Like Vancouver’s Willy Wonka testing ground, New York’s Lululemon Lab is home to limited-edition capsule collections and the designers who create them. Led by 31-year-old Marcus LeBlanc (former designer for ready-to-wear brands like John Varvatos and Theory), the in-house design team has carte-blanche to experiment with techniques, fabrics, and styles, in order to create one-of-a-kind pieces for the active urban lifestyles of New Yorkers. The idea is that the clothing demands of subway-chasing Manhattanites differ from those of Vancouver outdoor adventurists. The “hyperlocal” New York apparel – which is only available at the New York Lab and Flagship store; don’t bother looking online or at other Lululemon stores – strives to be stylishly functional for carrying a New Yorker through an entire day nonstop, from an early morning run to a full day at the office and an evening of schmoozing at an industry event.
The neutral-coloured blazers, trousers, swing coats, hoodies, and turtlenecks aim to be sharp and dressy, yet practical enough for moving around and sweating.

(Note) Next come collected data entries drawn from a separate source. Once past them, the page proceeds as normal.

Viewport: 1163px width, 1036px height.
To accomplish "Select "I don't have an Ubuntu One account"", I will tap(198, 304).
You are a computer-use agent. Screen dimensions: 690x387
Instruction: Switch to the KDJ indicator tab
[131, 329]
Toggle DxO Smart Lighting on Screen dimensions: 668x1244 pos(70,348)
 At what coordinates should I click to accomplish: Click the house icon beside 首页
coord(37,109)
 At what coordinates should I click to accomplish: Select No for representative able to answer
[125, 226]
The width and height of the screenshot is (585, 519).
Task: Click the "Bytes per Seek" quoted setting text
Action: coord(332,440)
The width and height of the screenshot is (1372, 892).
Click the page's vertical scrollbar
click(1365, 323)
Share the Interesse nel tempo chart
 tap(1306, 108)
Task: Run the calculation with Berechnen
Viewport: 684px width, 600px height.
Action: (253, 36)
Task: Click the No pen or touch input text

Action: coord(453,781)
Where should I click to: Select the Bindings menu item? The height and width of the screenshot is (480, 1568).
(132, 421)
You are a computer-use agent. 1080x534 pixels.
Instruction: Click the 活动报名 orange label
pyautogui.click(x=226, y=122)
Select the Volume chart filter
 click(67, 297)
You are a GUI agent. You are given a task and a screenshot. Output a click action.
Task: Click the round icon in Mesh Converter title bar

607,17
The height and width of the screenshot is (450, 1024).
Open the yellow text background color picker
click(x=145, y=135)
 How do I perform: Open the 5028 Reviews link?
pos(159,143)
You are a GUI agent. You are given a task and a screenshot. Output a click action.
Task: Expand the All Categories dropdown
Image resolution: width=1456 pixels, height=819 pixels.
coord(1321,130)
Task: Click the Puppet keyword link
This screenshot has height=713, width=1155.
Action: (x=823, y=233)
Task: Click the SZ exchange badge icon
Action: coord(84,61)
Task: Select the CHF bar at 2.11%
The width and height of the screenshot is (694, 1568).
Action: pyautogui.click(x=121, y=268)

In a deliberate departure from what we’ve seen so far in athleisure, the tailoring is well-fitting and minimalist, yet also stretchy, moisture-absorbing, and cleverly pocketed. The 16-piece inaugural men’s and women’s collection ranges from US$60 to $450, and in true New York fashion includes plenty of black pieces.
There are also one-off collaborations with local designers. For example, Brooklyn-based Christina J. Wang’s whimsical, brightly coloured scarves were inspired by a day in the life of a New Yorker; and Parson Design School graduate Yegang Yoo came up with a fancifully geometric and sculptural collection of bags and purses.
The Lululemon Lab is meant to be an open, transparent and experimental space where designers and customers interact. Its design team is encouraged to venture out from behind the sewing machines to help style and fit customers on the retail floor, all the while watching out for street trends and listening to direct feedback for the next round of creations. Shoppers might also see models trying on prototypes or catch a glimpse of the latest in laser-cutting machines (rarely seen by industry outsiders).
Customers can watch garment innovation in action at the Lululemon Lab in NoHo
New York’s Lab is poised to influence the larger label as a whole. It’s key to Lululemon’s mission of setting itself apart and keeping a well-toned leg up on the onslaught of its athleisure competitors (as well as high-end designer and celeb lines from the likes of Tory Burch, Derek Lam, Cynthia Rowley, Beyonce and Julianne Hough of Dancing with the Stars fame). With the aim of becoming a design-led brand that caters to specific and practical customer needs, Chisolm says it’s all about “keeping Lululemon’s global focus on innovation at the forefront, paving the way for progressive ideas and disruptive design in Vancouver, New York City and beyond.”